◆ Document extract ◆
_ _ _ _ _ _ _

At this point, you know how to incorporate the first sub-grammar into the design and code of the lexer. You also know that the second sub-grammar must be encoded into the parser, for that’s how the parser performs syntax checking.

How you do this depends intimately on which pre-existing module, if any, you choose to use to aid the development of the parser. Because I choose Marpa (currently Marpa::R2), I am orienting this article to that module. However, only in the next article will I deal in depth with Marpa.

Whichever tool you choose, think of the parsing process like this: Your input stream is a set of pre-defined tokens (probably but necessarily output from the lexer). You must now specify all possible legal combinations of those tokens. This is the syntax of the language (or, more accurately, the remainder of the syntax, because the first sub-grammar has already handled all of the definitions of legal tokens). At this point, assume all incoming tokens are legal. In other words, the parser will not try to parse and run a program containing token-based syntax errors, although it may contain logic errors (even if written in Perl :-).

A combination of tokens which does not match any of the given legal combinations can be immediately rejected as a syntax error. Keep in mind that the friendliest compilers find as many syntax errors as possible per parse.

Because this check takes place on a token-by-token basis, you (ought to) know precisely which token triggered the error, which means that you can emit a nice error message, identifying the culprit and its context.

Sample Parser Code

Here’s a sample of a Marpa::R2 grammar (adapted from its synopsis):

        my($grammar) = Marpa::R2::Grammar -> new
                actions => 'My_Actions',
                start   => 'Expression',
                rules   =>
                        { lhs => 'Expression', rhs => [qw/Term/] },
                        { lhs => 'Term',       rhs => [qw/Factor/] },
                        { lhs => 'Factor',     rhs => [qw/Number/] },
                        { lhs => 'Term',       rhs => [qw/Term Add Term/],
                                action => 'do_add'
                        { lhs => 'Factor',     rhs => [qw/Factor Multiply Factor/],
                                action => 'do_multiply'
                default_action => 'do_something',

Despite the differences between this and the calls to Set::FA::Element -> new() in the lexer example, these two snippets are basically the same:

actions This is the name of a Perl package in which Marpa will look for actions such as do_add() and do_multiply(). (Okay, the lexer has no such option, as it defaults to the current package.)

start This is the lhs name of the rule to start with, as with the lexer.

_ _ _ _ _ _ _

◆ Supplied records ◆
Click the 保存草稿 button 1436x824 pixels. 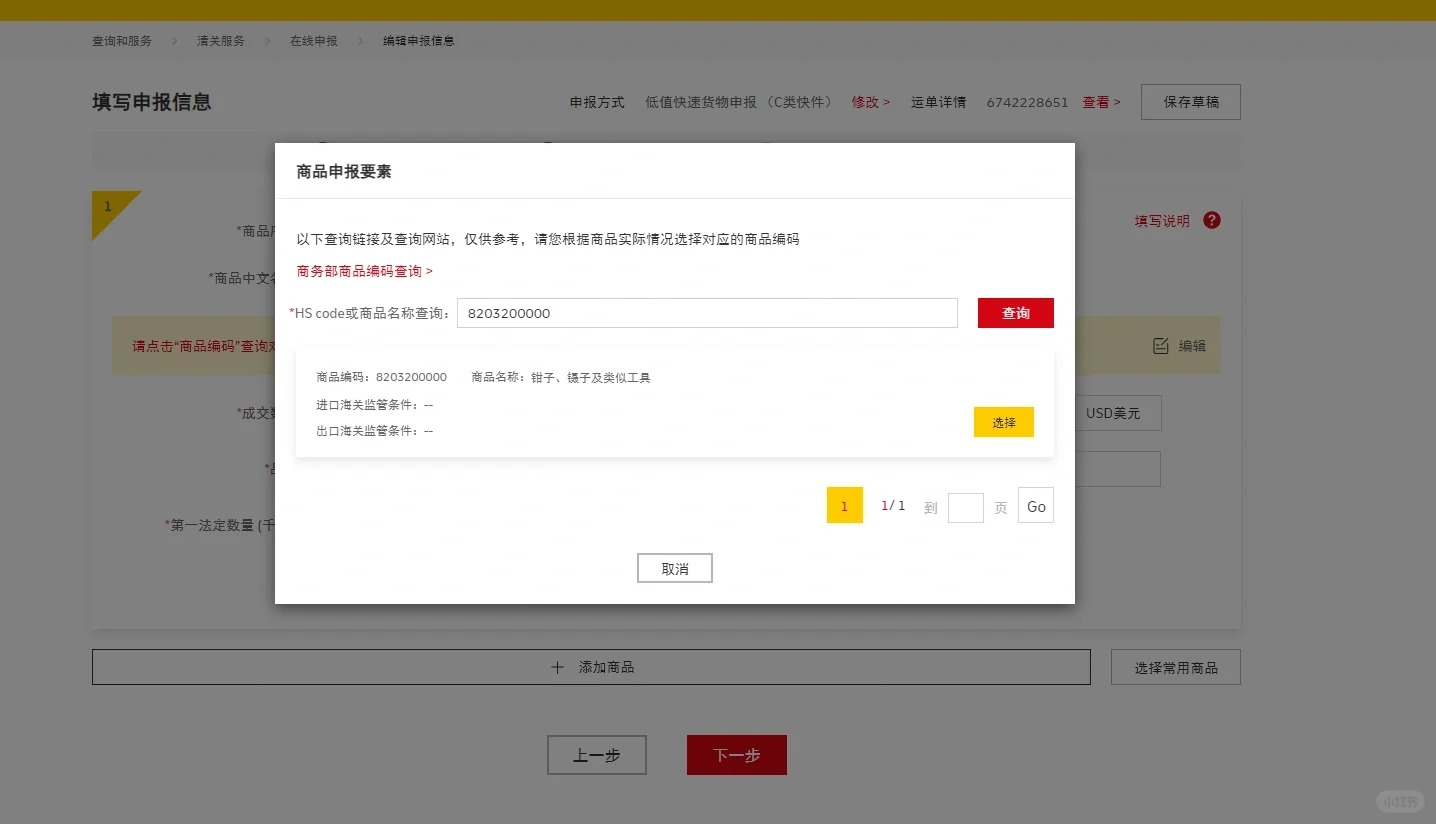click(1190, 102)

_ _ _ _ _ _ _

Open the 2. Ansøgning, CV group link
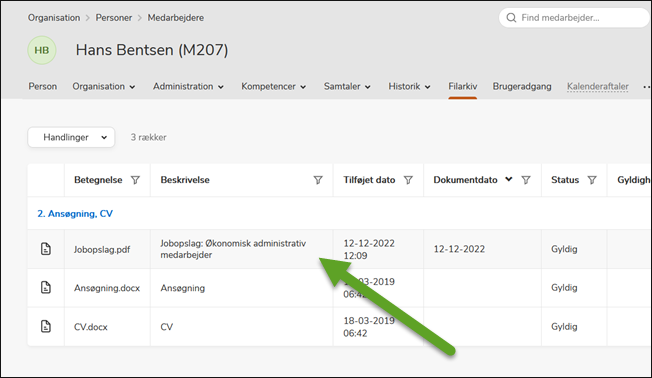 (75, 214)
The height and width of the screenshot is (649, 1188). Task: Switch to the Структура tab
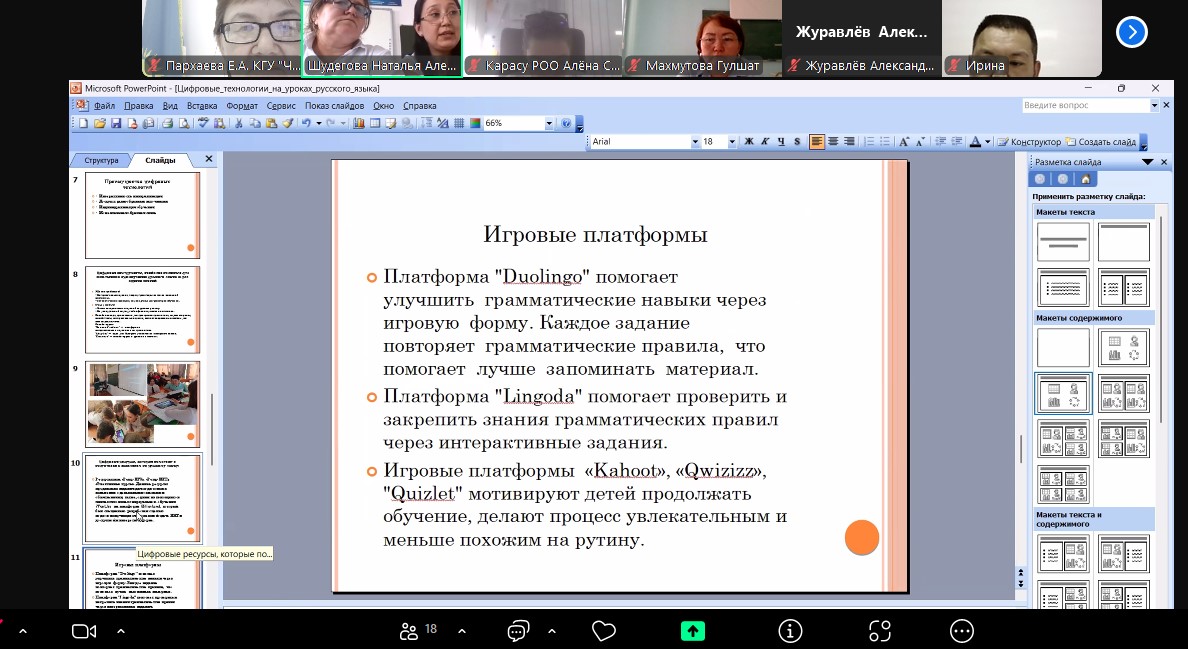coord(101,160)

_ _ _ _ _ _ _

◆ Tasks to complete ◆
**A.** In the parsing article, which module is chosen to aid development of the parser?
**B.** Reproduce the passage of the parsing article that opens with the words containing "Despite the differences" and closes with "with the lexer.".
**C.** Write the next part of the article on building a parser with Marpa, picking up after its final line.
The data here is separate material, unrelated to the parsing article.

◆ Answers provided ◆
**A.** Marpa, currently Marpa::R2.

**B.**
Despite the differences between this and the calls to Set::FA::Element -> new() in the lexer example, these two snippets are basically the same:

actions This is the name of a Perl package in which Marpa will look for actions such as do_add() and do_multiply(). (Okay, the lexer has no such option, as it defaults to the current package.)

start This is the lhs name of the rule to start with, as with the lexer.

**C.**
rules This is an arrayref of rule descriptors defining the syntax of the grammar. This is the lexer’s transitions parameter.

default_action Use this (optional) callback as the action for any rule element which does not explicitly specify its own action.

The real problem is recasting the syntax from BNF, or whatever, into a set of rule descriptors. How do you think about this problem? I suggest contrast-and-compare real code with what the grammar says it must be.

Here’s the file I explained earlier.

        digraph Perl
        graph [ rankdir="LR" ]
        node  [ fontsize="12pt" shape="rectangle" style="filled, solid" ]
        edge  [ color="grey" ]
        "Teamwork" [ fillcolor="yellow" ]
        "Victory"  [ fillcolor="red" ]
        "Teamwork" -> "Victory" [ label="is the key to" ]

In general, a valid Graphviz (DOT) graph must start with one of:

        strict digraph $id {...} # Case 1. $id is a variable.
        strict digraph     {...}
        strict   graph $id {...} # Case 3
        strict   graph     {...}
               digraph $id {...} # Case 5
               digraph     {...}
                 graph $id {...} # Case 7
                 graph     {...}

… as indeed this real code does. The graph’s id is Perl, which is case 5. If you’ve ever noticed that you can write a BNF as a tree (right?), you can guess what comes next. I like to write my rule descriptors from the root down.

Drawing this as a tree gives:

             DOT's Grammar
        |                   |
     strict                 |
        |                   |
        |                   |
     digraph     or       graph
        |                   |
        |                   |
       $id                  |
        |                   |

Connecting the Parser back to the Lexer

Wait, what’s this? Didn’t I say that strict is optional. It’s not optional, not in the parser. It is optional in the DOT language, but I designed the lexer, and I therein ensured it would necessarily output strict => no when the author of the graph omitted the strict.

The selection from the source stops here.